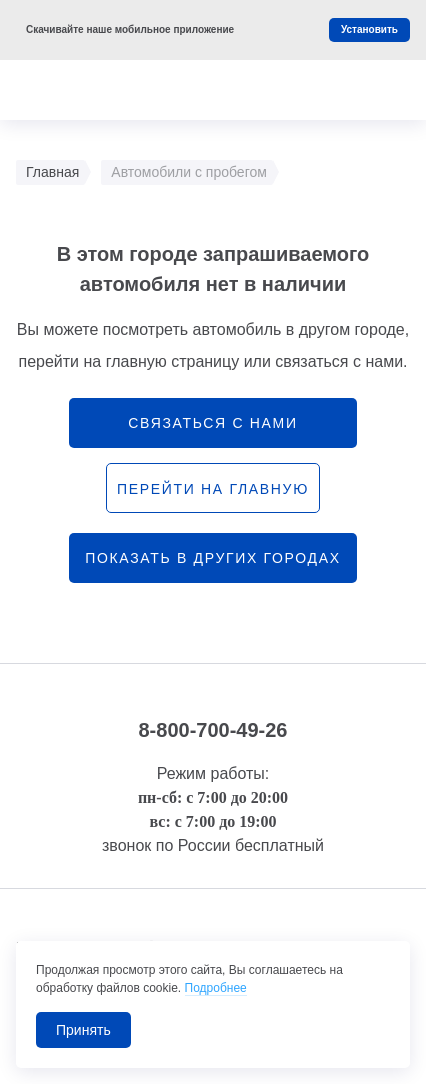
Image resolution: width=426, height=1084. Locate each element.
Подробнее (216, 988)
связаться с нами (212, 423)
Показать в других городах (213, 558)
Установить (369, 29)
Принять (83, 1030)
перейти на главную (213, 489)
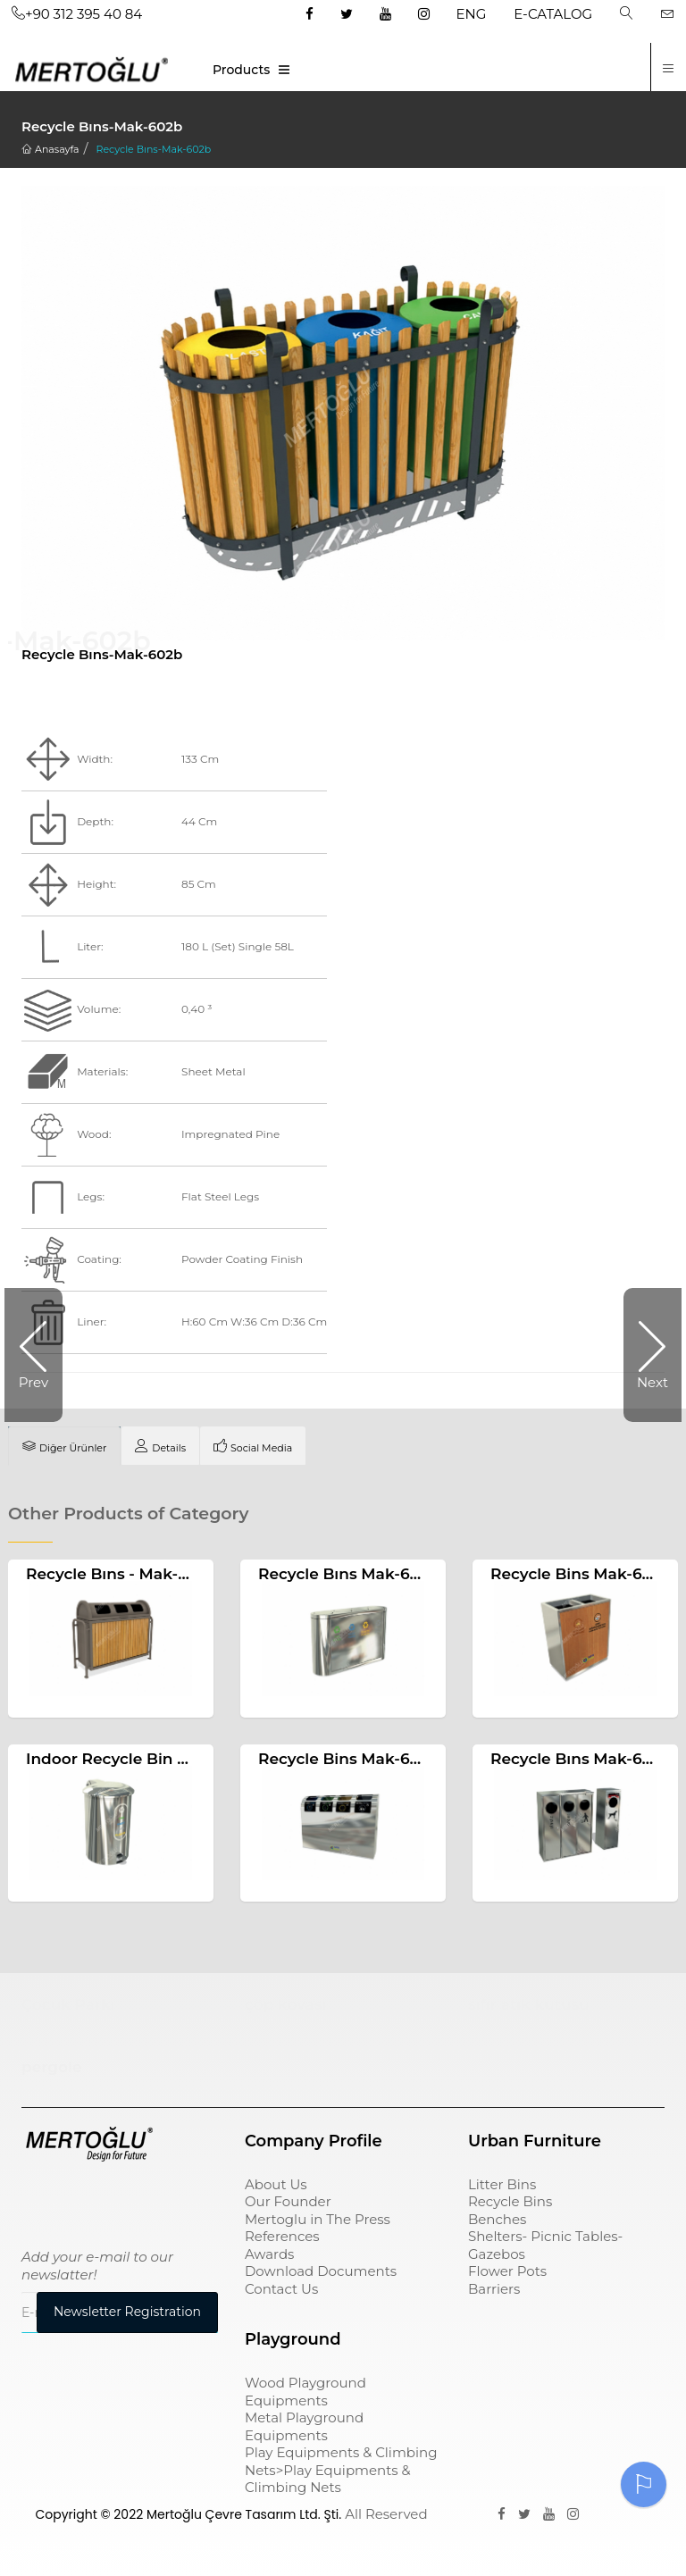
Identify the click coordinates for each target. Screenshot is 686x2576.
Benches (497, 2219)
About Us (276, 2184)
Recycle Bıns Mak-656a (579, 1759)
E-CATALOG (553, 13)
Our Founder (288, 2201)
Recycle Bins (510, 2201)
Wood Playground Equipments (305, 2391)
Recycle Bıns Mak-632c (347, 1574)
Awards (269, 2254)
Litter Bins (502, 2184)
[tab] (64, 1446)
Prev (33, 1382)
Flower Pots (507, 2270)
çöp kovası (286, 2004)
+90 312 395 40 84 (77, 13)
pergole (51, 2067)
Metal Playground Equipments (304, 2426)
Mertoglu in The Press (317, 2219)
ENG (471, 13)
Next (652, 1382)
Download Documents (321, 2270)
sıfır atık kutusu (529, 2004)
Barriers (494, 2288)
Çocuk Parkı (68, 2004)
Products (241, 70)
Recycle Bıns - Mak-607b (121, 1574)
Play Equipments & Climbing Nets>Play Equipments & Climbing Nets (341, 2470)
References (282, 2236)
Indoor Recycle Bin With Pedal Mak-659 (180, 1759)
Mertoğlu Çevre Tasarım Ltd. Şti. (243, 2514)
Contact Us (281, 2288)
++++++
## Task description
Rewrite all of the records above, substituting "Play Area" for every occurrence of "Playground" and keeping everything else unchanged. Omit the pictures.

## Result for this exercise
Image resolution: width=426, height=1084. Locate each element.
Подробнее (216, 988)
связаться с нами (212, 423)
Показать в других городах (213, 558)
Установить (369, 29)
Принять (83, 1030)
перейти на главную (213, 489)
Identify the click coordinates for each target. Screenshot is 686x2576.
Benches (497, 2219)
About Us (276, 2184)
Recycle Bıns Mak-656a (579, 1759)
E-CATALOG (553, 13)
Our Founder (288, 2201)
Recycle Bins (510, 2201)
Wood Play Area Equipments (305, 2391)
Recycle Bıns Mak-632c (347, 1574)
Awards (269, 2254)
Litter Bins (502, 2184)
[tab] (64, 1446)
Prev (33, 1382)
Flower Pots (507, 2270)
çöp kovası (286, 2004)
+90 312 395 40 84 (77, 13)
pergole (51, 2067)
Metal Play Area Equipments (304, 2426)
Mertoglu in The Press (317, 2219)
ENG (471, 13)
Next (652, 1382)
Download Documents (321, 2270)
sıfır atık kutusu (529, 2004)
Barriers (494, 2288)
Çocuk Parkı (68, 2004)
Products (241, 70)
Recycle Bıns - Mak-607b (121, 1574)
Play Equipments & Climbing Nets>Play Equipments & Climbing Nets (341, 2470)
References (282, 2236)
Indoor Recycle Bin With Pedal Mak-659 (180, 1759)
Mertoğlu Çevre Tasarım Ltd. Şti. (243, 2514)
Contact Us (281, 2288)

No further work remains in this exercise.